SET TASK:
Copy every line of the material below word for word, keeping each line as it appears.

RECORDS FOR THE EXERCISE:

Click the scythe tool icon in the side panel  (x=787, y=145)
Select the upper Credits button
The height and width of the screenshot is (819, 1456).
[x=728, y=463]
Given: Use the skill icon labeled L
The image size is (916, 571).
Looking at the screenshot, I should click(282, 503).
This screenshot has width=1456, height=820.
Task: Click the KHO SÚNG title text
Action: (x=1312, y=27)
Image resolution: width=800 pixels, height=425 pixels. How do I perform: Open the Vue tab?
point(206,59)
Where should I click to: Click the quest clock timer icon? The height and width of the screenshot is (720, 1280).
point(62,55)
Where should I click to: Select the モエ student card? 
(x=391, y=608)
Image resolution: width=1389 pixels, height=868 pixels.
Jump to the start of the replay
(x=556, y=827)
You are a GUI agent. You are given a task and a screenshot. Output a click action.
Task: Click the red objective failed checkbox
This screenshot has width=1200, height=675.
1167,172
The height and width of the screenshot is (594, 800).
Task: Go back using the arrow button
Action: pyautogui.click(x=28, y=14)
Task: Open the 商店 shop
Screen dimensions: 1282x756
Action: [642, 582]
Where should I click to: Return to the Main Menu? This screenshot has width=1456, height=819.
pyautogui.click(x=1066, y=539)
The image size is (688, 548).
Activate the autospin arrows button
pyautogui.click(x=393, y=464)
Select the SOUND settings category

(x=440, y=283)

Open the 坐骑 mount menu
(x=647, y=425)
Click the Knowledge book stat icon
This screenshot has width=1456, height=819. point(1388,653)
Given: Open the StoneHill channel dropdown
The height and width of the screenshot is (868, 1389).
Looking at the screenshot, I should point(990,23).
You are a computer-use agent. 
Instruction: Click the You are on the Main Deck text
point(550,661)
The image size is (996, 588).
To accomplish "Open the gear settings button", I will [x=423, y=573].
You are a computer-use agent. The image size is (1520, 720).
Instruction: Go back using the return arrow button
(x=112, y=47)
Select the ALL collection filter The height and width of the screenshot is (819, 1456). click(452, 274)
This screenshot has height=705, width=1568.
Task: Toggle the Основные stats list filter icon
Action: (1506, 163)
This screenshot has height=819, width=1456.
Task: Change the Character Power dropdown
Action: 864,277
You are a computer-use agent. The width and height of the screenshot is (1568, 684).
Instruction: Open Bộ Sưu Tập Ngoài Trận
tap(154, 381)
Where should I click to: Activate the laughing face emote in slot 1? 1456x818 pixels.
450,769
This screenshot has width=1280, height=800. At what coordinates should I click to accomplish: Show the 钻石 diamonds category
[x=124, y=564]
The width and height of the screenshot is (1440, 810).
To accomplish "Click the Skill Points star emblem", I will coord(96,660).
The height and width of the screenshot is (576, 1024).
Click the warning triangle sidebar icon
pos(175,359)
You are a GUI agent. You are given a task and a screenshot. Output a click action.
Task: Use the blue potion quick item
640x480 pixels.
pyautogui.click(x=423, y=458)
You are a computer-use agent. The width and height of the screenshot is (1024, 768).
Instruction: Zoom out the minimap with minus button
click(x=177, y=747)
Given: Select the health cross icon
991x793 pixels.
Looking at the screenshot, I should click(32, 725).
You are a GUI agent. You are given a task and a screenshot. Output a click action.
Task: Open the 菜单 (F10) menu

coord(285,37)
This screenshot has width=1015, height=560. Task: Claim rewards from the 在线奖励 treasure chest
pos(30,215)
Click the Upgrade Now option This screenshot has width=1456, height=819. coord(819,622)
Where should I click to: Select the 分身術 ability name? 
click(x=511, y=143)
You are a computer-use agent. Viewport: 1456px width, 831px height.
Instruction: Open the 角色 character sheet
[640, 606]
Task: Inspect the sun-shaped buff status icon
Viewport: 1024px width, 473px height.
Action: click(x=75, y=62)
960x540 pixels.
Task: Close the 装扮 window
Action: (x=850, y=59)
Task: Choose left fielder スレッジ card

EXERCISE OUTPUT:
Click the scythe tool icon in the side panel  (x=787, y=145)
Select the upper Credits button
The height and width of the screenshot is (819, 1456).
[x=728, y=463]
Given: Use the skill icon labeled L
The image size is (916, 571).
Looking at the screenshot, I should click(282, 503).
This screenshot has width=1456, height=820.
Task: Click the KHO SÚNG title text
Action: (x=1312, y=27)
Image resolution: width=800 pixels, height=425 pixels. How do I perform: Open the Vue tab?
point(206,59)
Where should I click to: Click the quest clock timer icon? The height and width of the screenshot is (720, 1280).
point(62,55)
Where should I click to: Select the モエ student card? 
(x=391, y=608)
Image resolution: width=1389 pixels, height=868 pixels.
Jump to the start of the replay
(x=556, y=827)
You are a GUI agent. You are given a task and a screenshot. Output a click action.
Task: Click the red objective failed checkbox
This screenshot has width=1200, height=675.
1167,172
The height and width of the screenshot is (594, 800).
Task: Go back using the arrow button
Action: pyautogui.click(x=28, y=14)
Task: Open the 商店 shop
Screen dimensions: 1282x756
Action: [642, 582]
Where should I click to: Return to the Main Menu? This screenshot has width=1456, height=819.
pyautogui.click(x=1066, y=539)
The image size is (688, 548).
Activate the autospin arrows button
pyautogui.click(x=393, y=464)
Select the SOUND settings category

(x=440, y=283)

Open the 坐骑 mount menu
(x=647, y=425)
Click the Knowledge book stat icon
This screenshot has width=1456, height=819. point(1388,653)
Given: Open the StoneHill channel dropdown
The height and width of the screenshot is (868, 1389).
Looking at the screenshot, I should point(990,23).
You are a computer-use agent. 
Instruction: Click the You are on the Main Deck text
point(550,661)
The image size is (996, 588).
To accomplish "Open the gear settings button", I will [x=423, y=573].
You are a computer-use agent. The image size is (1520, 720).
Instruction: Go back using the return arrow button
(x=112, y=47)
Select the ALL collection filter The height and width of the screenshot is (819, 1456). click(452, 274)
This screenshot has height=705, width=1568.
Task: Toggle the Основные stats list filter icon
Action: (1506, 163)
This screenshot has height=819, width=1456.
Task: Change the Character Power dropdown
Action: 864,277
You are a computer-use agent. The width and height of the screenshot is (1568, 684).
Instruction: Open Bộ Sưu Tập Ngoài Trận
tap(154, 381)
Where should I click to: Activate the laughing face emote in slot 1? 1456x818 pixels.
450,769
This screenshot has width=1280, height=800. At what coordinates should I click to accomplish: Show the 钻石 diamonds category
[x=124, y=564]
The width and height of the screenshot is (1440, 810).
To accomplish "Click the Skill Points star emblem", I will coord(96,660).
The height and width of the screenshot is (576, 1024).
Click the warning triangle sidebar icon
pos(175,359)
You are a GUI agent. You are given a task and a screenshot. Output a click action.
Task: Use the blue potion quick item
640x480 pixels.
pyautogui.click(x=423, y=458)
You are a computer-use agent. The width and height of the screenshot is (1024, 768).
Instruction: Zoom out the minimap with minus button
click(x=177, y=747)
Given: Select the health cross icon
991x793 pixels.
Looking at the screenshot, I should click(32, 725).
You are a GUI agent. You are given a task and a screenshot. Output a click action.
Task: Open the 菜单 (F10) menu

coord(285,37)
This screenshot has width=1015, height=560. Task: Claim rewards from the 在线奖励 treasure chest
pos(30,215)
Click the Upgrade Now option This screenshot has width=1456, height=819. coord(819,622)
Where should I click to: Select the 分身術 ability name? 
click(x=511, y=143)
You are a computer-use agent. Viewport: 1456px width, 831px height.
Instruction: Open the 角色 character sheet
[640, 606]
Task: Inspect the sun-shaped buff status icon
Viewport: 1024px width, 473px height.
Action: click(x=75, y=62)
960x540 pixels.
Task: Close the 装扮 window
Action: (x=850, y=59)
Task: Choose left fielder スレッジ card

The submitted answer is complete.